L’inté­rêt de cette nou­velle publiée à l’origine en 1972 et qui paraît dans la col­lec­tion Dys­chro­niques des édi­tions Le Pas­sa­ger clan­des­tin, habi­tuée à remettre à l’honneur des textes anciens de grands noms de la SF rela­tifs aux ques­tions envi­ron­ne­men­tales, poli­tiques, sociales, ou éco­no­miques, est de mettre sur­tout en lumière moins les temps trou­blés à venir de la fin du monde que ceux, contem­po­rains et infi­ni­ment plus dégra­dés, des pro­ta­go­nistes.
Rédigé dans le contexte de la Guerre du Viet­nam, les membres de la haute société amé­ri­caine qui se vantent d’un ton blasé mutuel­le­ment, lors de cette soi­rée « ami­cale », d’avoir testé le nou­veau ser­vice de voyage vers la fin du monde sur­prennent de fait moins par la sorte de sous-marin tem­po­rel où ils ont pris place pen­dant trois heures pour assis­ter à ce spec­tacle apo­cal­py­tique (aux nom­breuses fins à géo­mé­trie variable à ce qu’il semble — “Et si c’était tru­qué ?” demande d’ailleurs l’un d’eux) que par leur indif­fé­rence totale et devant les forces de la Nature et aux catas­trophes de leur propre époque – virus mutant, ter­ro­risme nucléaire, assas­si­nat chro­nique du pré­sident en place, atten­tats poli­tiques, agi­ta­tion sociale, émeutes meur­trières à Saint-Louis, crises sani­taires, trem­ble­ments de terre pro­vo­qués à San Fran­cisco — qu’ils égrènent en flir­tant ouver­te­ment et en se com­por­tant de manière immorale.
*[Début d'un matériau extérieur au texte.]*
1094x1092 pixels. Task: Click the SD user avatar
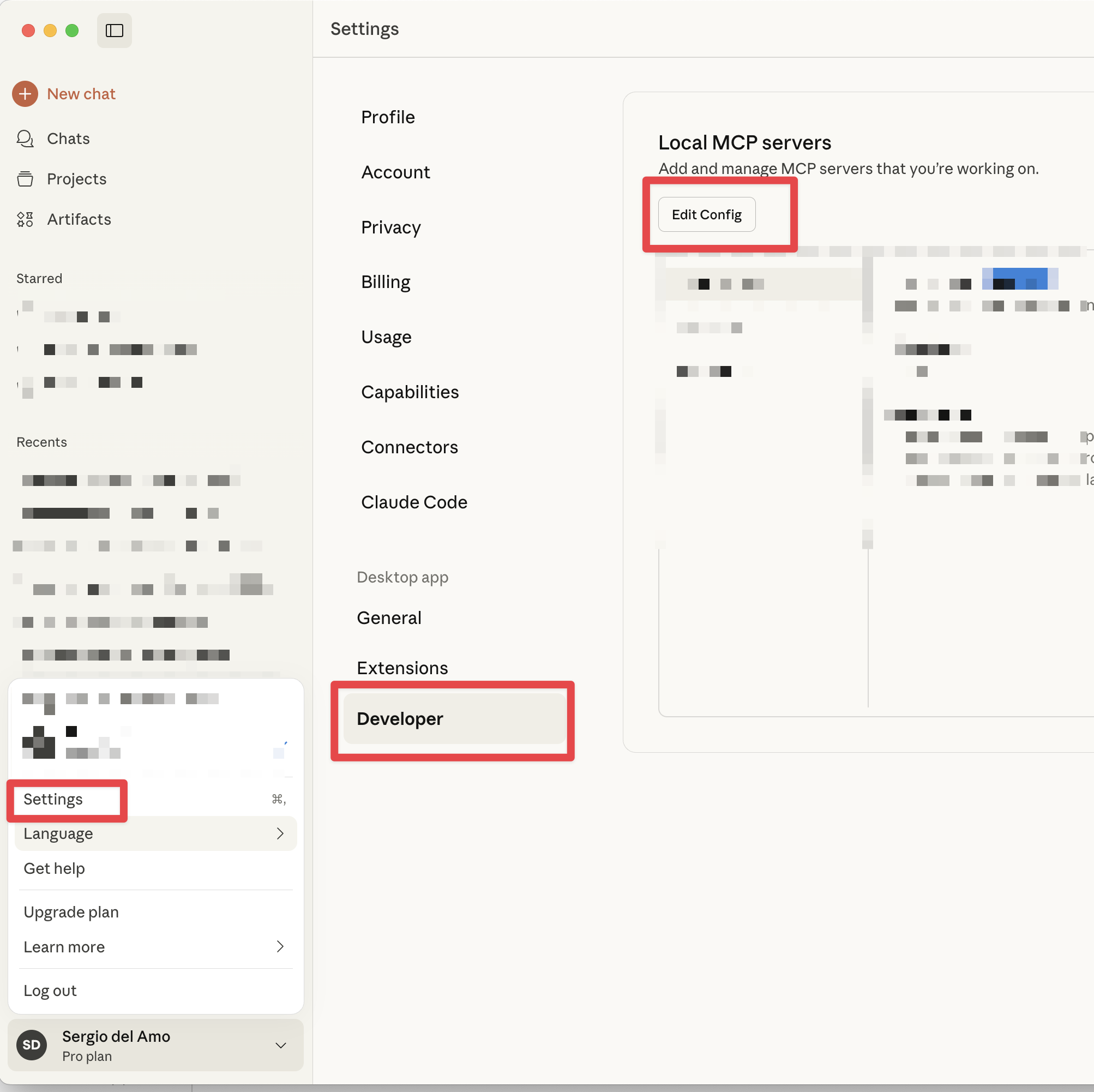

Même si l’on peut regret­ter que Sil­vel­berg, le contem­po­rain des célèbres Isaac Asi­mov, Phi­lip K. Dick ou Arthur C. Clarke en reste à ce trop(e) de l’énumération qui n’implique pas assez le lec­teur dans la prise de conscience et la res­pon­sa­bi­lité requises, l’effet de contraste joue à plein et, tout en signa­lant la mort du « sense of won­der », dénonce sans coup férir une société de l’enter­ten­maint géné­ra­lisé, consom­ma­trice et aveugle quant aux dérives d’un pré­sent qui pour­rait peut-être être sauvé si cha­cun regar­dait dans la bonne direc­tion.
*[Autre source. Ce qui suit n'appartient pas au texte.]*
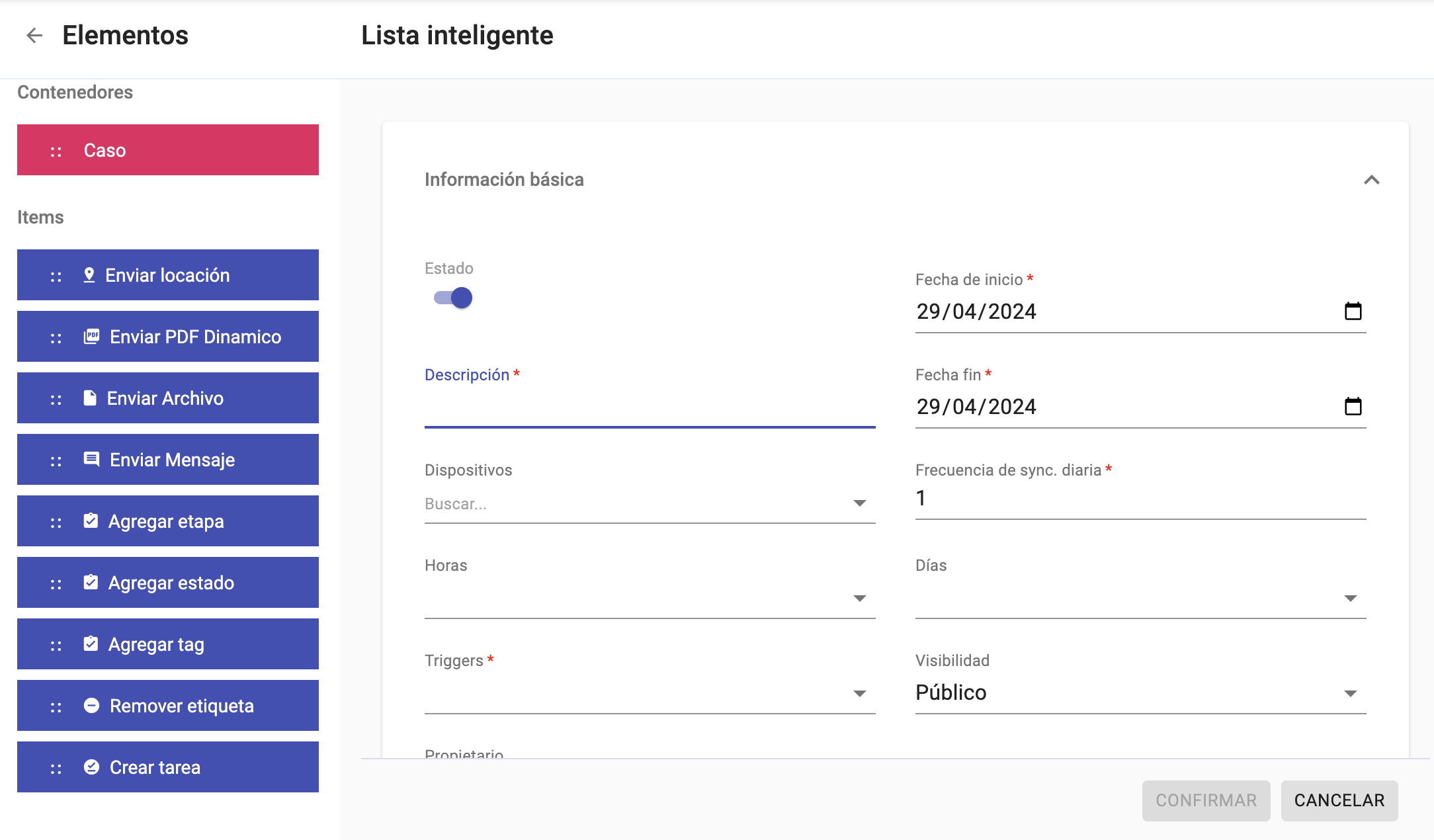Click the minus circle icon on Remover etiqueta

click(x=91, y=706)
Car les terres dévas­tées deve­nues le der­nier objet com­mer­cial d’une huma­nité en train de s’auto-dissoudre reflètent en vérité la cosa men­tale, le pay­sage inté­rieur inexis­tant de chaque per­sonne gri­sée par l’ivresse du show.
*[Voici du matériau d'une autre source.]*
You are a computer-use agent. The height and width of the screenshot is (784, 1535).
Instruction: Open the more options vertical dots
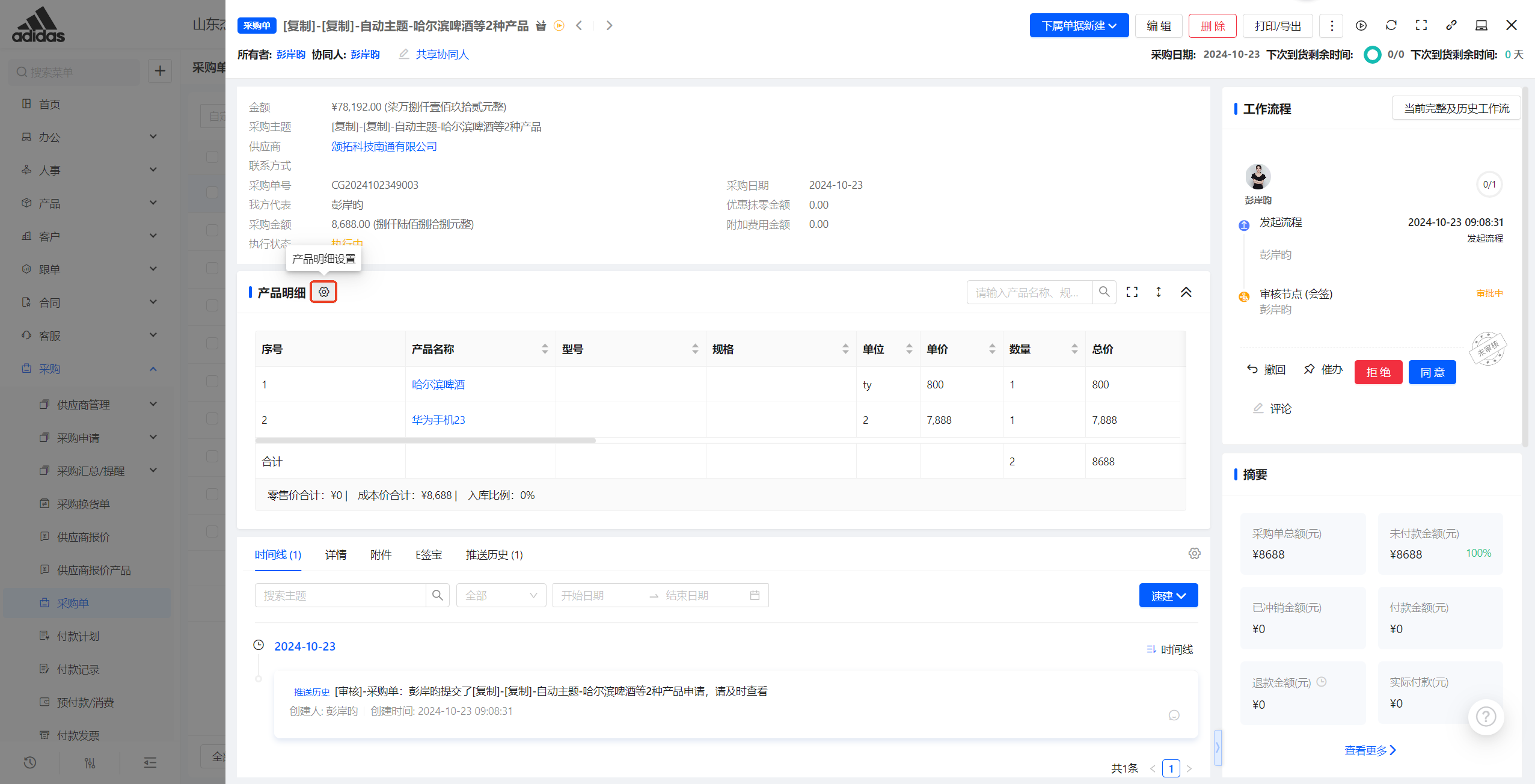coord(1332,26)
Et si, plu­tôt que de se bous­cu­ler pour en contem­pler les variantes dif­frac­tées, on fai­sait enfin quelque chose pour ne plus hâter ce saut consenti dans la grande catas­trophe ? Au lec­teur de médi­ter la for­mule de Guy Debord qui clô­ture le para­texte du recueil : “Nous ne vou­lons plus tra­vailler au spec­tacle de la fin du monde, mais à la fin du monde du spec­tacle.” (Inter­na­tio­nale situa­tion­niste, n°3, 1959).
Une réflexion à pour­suivre à la suite de cette nou­velle par deux post­faces d’époque (une de Jean-Pierre Andre­von et une de Robert Sil­ver­berg, en miroir à la pré­face de mars 2020 du pré­sent ouvrage évo­quant les affres du Covid-19 : « Durant toute ma vie d’écrivain, j’ai essayé d’entrevoir l’avenir ; ce à quoi j’assiste aujourd’hui est tel­le­ment effrayant que l’avenir, je l’espère, appor­tera cette fois un démenti à ma vision de demain.» et), la biographie/bibliographie de l’auteur, la pré­sen­ta­tion des d’éléments de contexte ou les sug­ges­tions de lectures/ vision­nages connexes proposés.

frederic grol­leau

Robert Sil­ver­berg, Des­ti­na­tion fin du monde, Le Pas­sa­ger clan­des­tin, juin 2020, 48 p. – 5,00 €.